I progressi scientifici, intesi sia in termini di avanzamento delle terapie oncologiche sia di nuove metodiche di imaging che consentono diagnosi tempestive e accurate, hanno significativamente incremento la sopravvivenza nelle donne affette da questa patologia.

Dai dati riportati in letteratura, la sopravvivenza a cinque anni per donne con diagnosi di carcinoma mammario diagnosticato al I stadio – ovvero quando vengono riscontrati agli esami diagnostici lesioni con dimensioni inferiori ai 2 cm, senza interessamento linfonodale né secondario a distanza – arriva quasi al 100%, ma si riduce al 26% per le pazienti che hanno ricevuto la diagnosi al IV stadio, quando il tumore si è già diffuso ad altri organi (ossa, fegato, polmoni).

Specifico che con la mammografia associata all’ecografia possono essere individuate lesioni anche di pochi millimetri, da qui l’importanza della diagnosi precoce.

Cosa si sente di raccomandare alle donne in generale su questo argomento, in particolare a quelle che – per paura o per ansia – tendono a rimandare gli screening?

Questo tipo di controllo fa paura a tutte le donne. È un tumore subdolo, non dà sintomi nella maggior parte dei casi. Tutte sappiamo che da un controllo annuale potremmo avere una risposta inaspettata, ma questo è l’unico modo per diagnosticare le lesioni quando sono ancora molto piccole, quando abbiamo dunque i mezzi terapeutici per aggredirle e guarire perché oggi di questo si parla: di guarigione.

Le donne sono forti, sono capaci di cose incredibili, devono capire che sottoporsi a controlli periodici è la sola “arma” a nostra disposizione per vincere questa patologia. Nascondersi, ignorare il problema, non serve a niente! Il tumore, se c’è, continua a crescere e ci toglie la possibilità di guarire e di continuare la nostra vita.

Secondo lei può essere un valore aggiunto la cosiddetta prevenzione primaria (stili di vita, alimentazione) per limitare l’insorgere di questa patologia?

Un corretto stile di vita è certamente indispensabile, corretta alimentazione, esercizio fisico, astensione dal fumo di sigaretta, nella prevenzione primaria di tutte le patologie oncologiche, anche se nel caso specifico del tumore della mammella, il maggior numero di casi si presenta in modo occasionale.

L’unico tipo di prevenzione è quella secondaria, ovvero la diagnosi precoce, che sta nell’individuare la lesione in una fase iniziale.

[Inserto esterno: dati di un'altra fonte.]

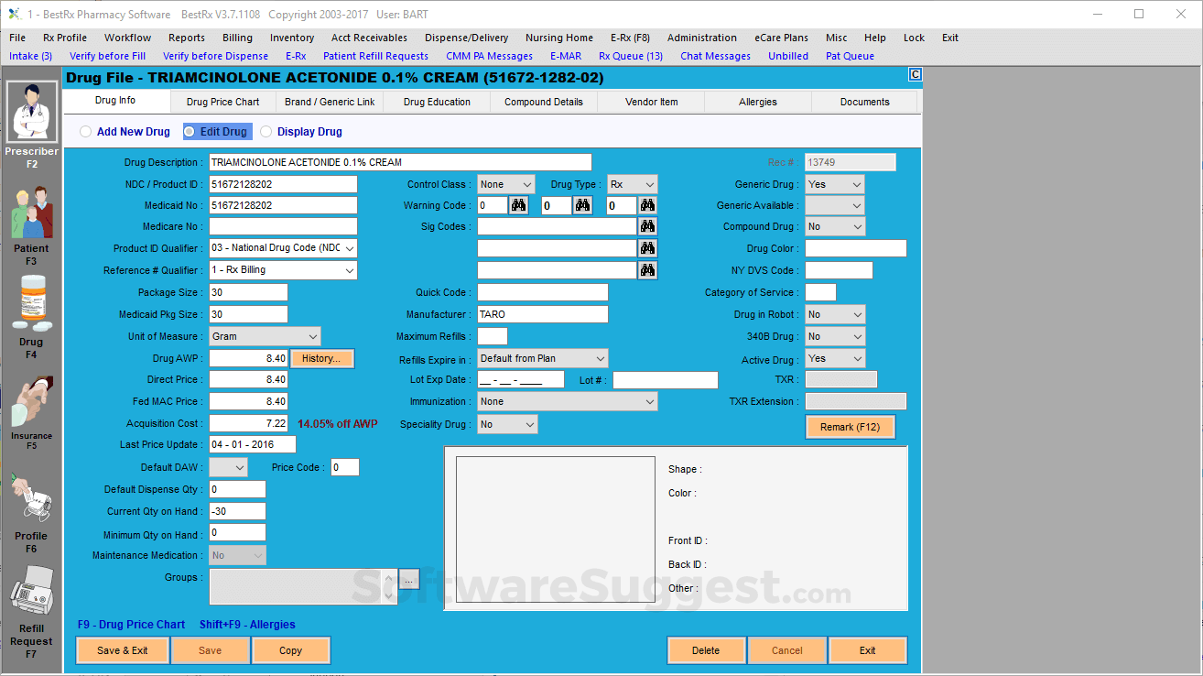Screen dimensions: 1203x676
Task: Select the Edit Drug radio button
Action: click(190, 132)
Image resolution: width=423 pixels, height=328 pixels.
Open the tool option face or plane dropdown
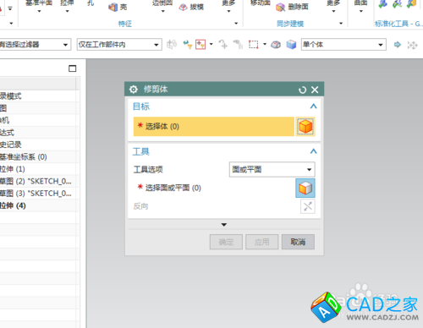click(272, 169)
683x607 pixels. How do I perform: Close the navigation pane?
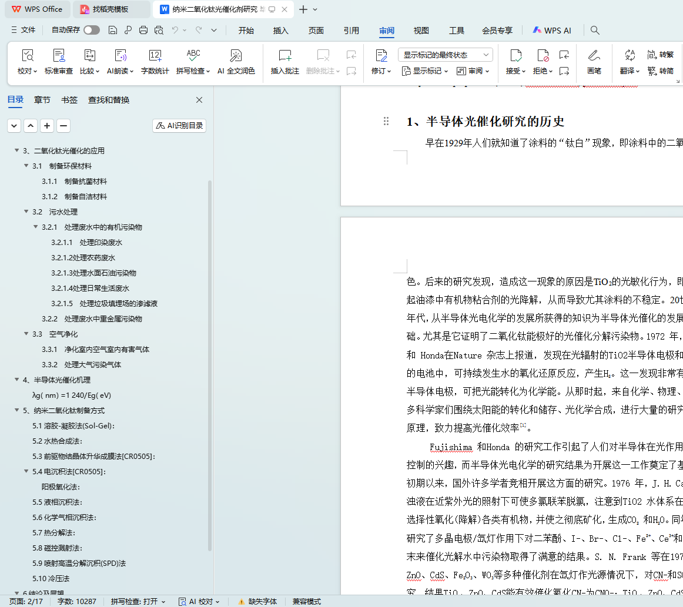pos(199,100)
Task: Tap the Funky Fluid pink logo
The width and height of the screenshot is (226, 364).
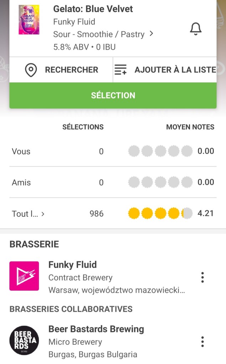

Un’ultima domanda sulla sua crescita professionale. È stata nominata Professore associato Radiodiagnostica all’Università di Roma Tor Vergata ed è Direttrice di master universitari fondamentali per formare nuovi professionisti. Ci racconta la sua esperienza?

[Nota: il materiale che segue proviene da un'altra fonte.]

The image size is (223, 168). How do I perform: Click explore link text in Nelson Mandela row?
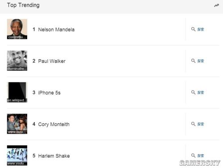(201, 29)
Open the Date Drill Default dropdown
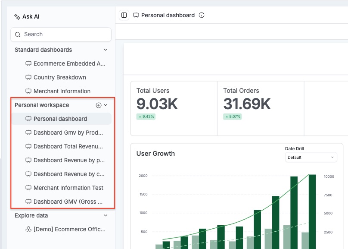This screenshot has height=249, width=348. (311, 158)
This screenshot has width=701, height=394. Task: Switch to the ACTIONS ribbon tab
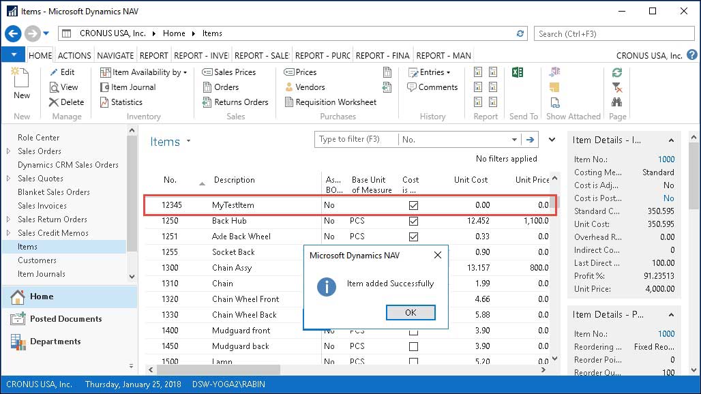(74, 56)
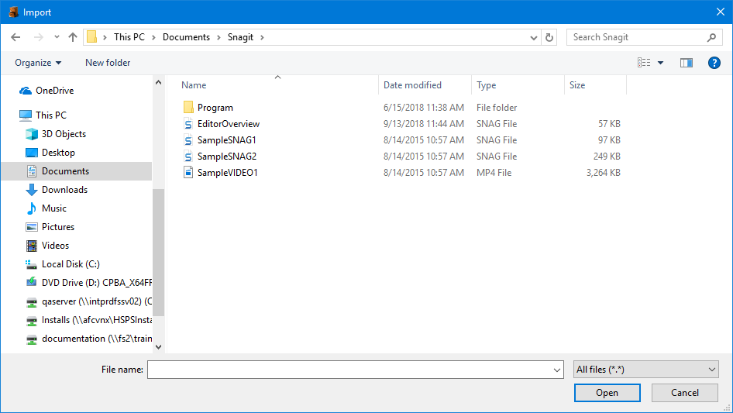The height and width of the screenshot is (413, 733).
Task: Select Downloads in the navigation pane
Action: pyautogui.click(x=64, y=190)
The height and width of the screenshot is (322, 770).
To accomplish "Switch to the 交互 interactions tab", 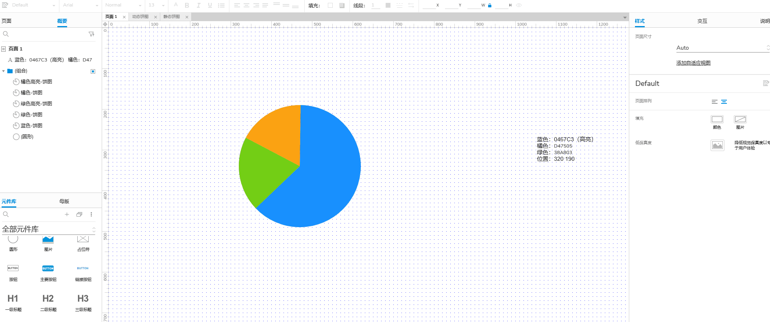I will coord(702,21).
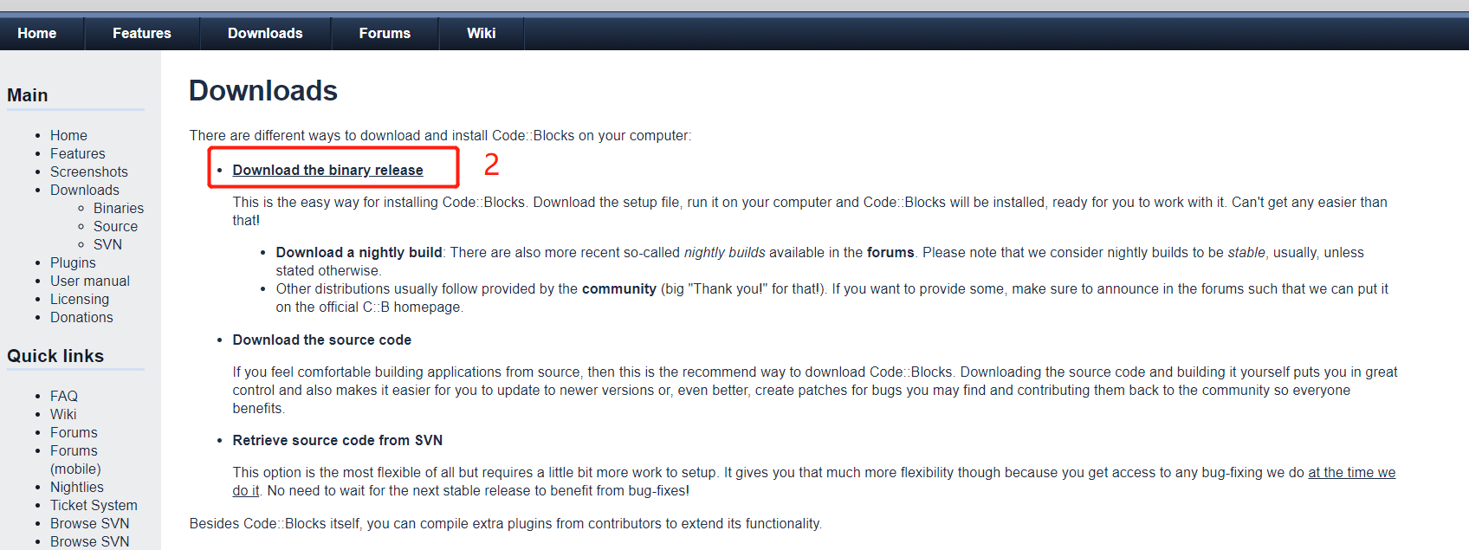Switch to the Features navigation tab
The image size is (1469, 550).
coord(142,33)
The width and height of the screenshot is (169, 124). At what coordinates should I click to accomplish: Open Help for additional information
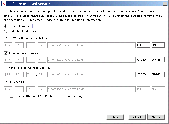click(x=115, y=117)
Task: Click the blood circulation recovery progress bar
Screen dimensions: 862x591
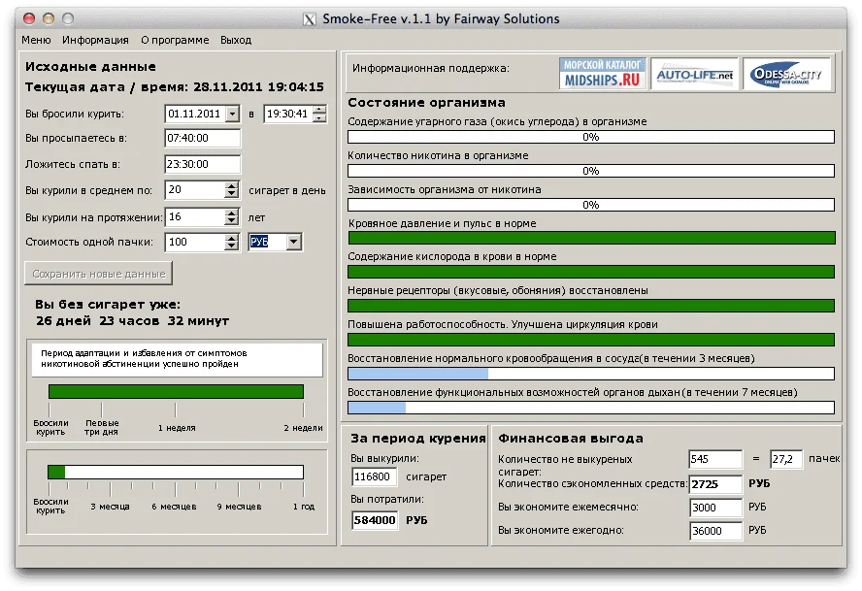Action: [x=591, y=374]
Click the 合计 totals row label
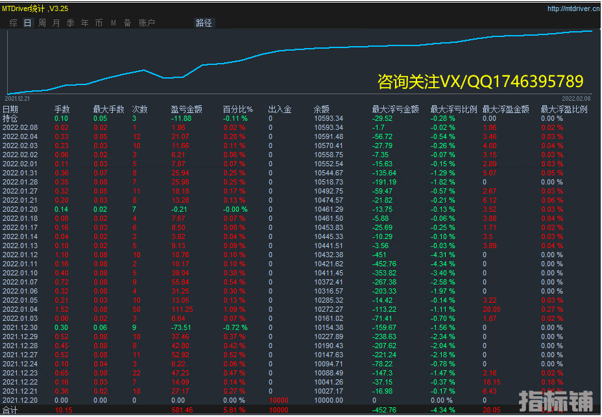 point(10,411)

Sono molto legata al mio lavoro e lo svolgo con passione, sono una donna e sono vicina alle donne. Lavorare in un Policlinico universitario mi offre la possibilità di continuare a crescere nella mia professione, di tenermi aggiornata sulle più innovative possibilità diagnostiche, grazie anche al grande numero di casi che giungono quotidianamente alla mia osservazione, essendo Tor Vergata centro di riferimento per la patologia mammaria sia di primo sia di secondo livello.

Il ruolo universitario che riguarda l’insegnamento continua a darmi grande soddisfazione. Poter trasmettere la passione, la dedizione per una professione oltre alle conoscenze sulla materia alimenta il mio entusiasmo e mi rende ottimista per nuove prospettive future.

 

Professoressa Chiara Pistolese

 
Chiara Pistolese
Medico chirurgo specialista in Diagnostica per immagini, è Responsabile U.O.S Senologia interventistica al Policlinico Tor Vergata e, di recente, è stata nominata Professore associato di Radiodiagnostica all’Università di Roma Tor Vergata. è, inoltre, Direttrice del Master universitario II livello “Tecniche avanzate di interventistica senologica” e del Master universitario I livello “Ruolo del tecnico di radiologia in diagnostica e interventistica senologica” ed esercita attività privata di diagnostica e interventistica senologica presso la Clinica Ars Biomedica a Roma.